There are many reports regarding various medical institutions' attempts at the prevention of dispensing errors. However, the relationship between occurrence timing of dispensing errors and subsequent danger to patients has not been studied under the situation according to the classification of drugs by efficacy. Therefore, we analyzed the relationship between position and time regarding the occurrence of dispensing errors. Furthermore, we investigated the relationship between occurrence timing of them and danger to patients. In this study, dispensing errors and incidents in three categories (drug name errors, drug strength errors, drug count errors) were classified into two groups in terms of its drug efficacy (efficacy similarity (−) group, efficacy similarity (+) group), into three classes in terms of the occurrence timing of dispensing errors (initial phase errors, middle phase errors, final phase errors).

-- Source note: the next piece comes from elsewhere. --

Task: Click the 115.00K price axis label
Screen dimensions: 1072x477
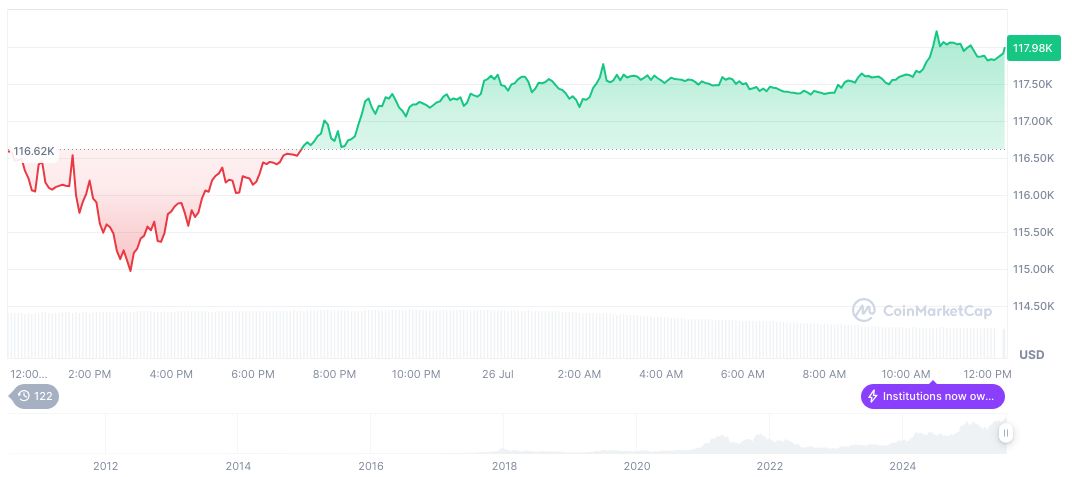Action: (1033, 269)
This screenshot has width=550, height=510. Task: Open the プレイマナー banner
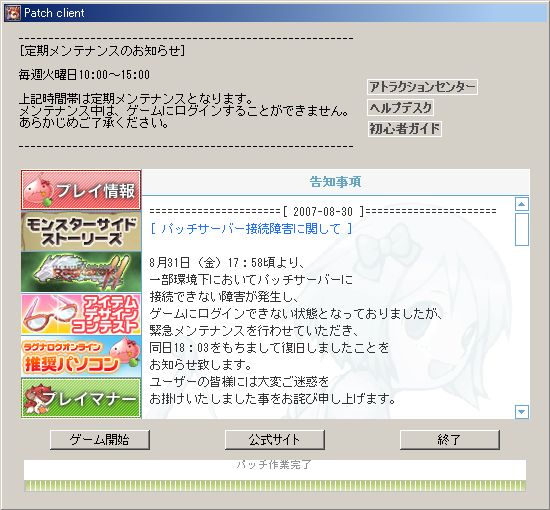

Then, the rates of damage shifting from “dispensing errors” to “damage to patients” were compared as an index of danger between two groups and among three classes. Consequently, the rate of damage in “efficacy similarity (−) group” was significantly higher than that in “efficacy similarity (+) group”. Furthermore, the rate of damage is the highest in “initial phase errors”, the lowest in “final phase errors” among three classes. From the results of this study, it became clear that the earlier the timing of dispensing errors occurs, the more severe the damage to patients becomes.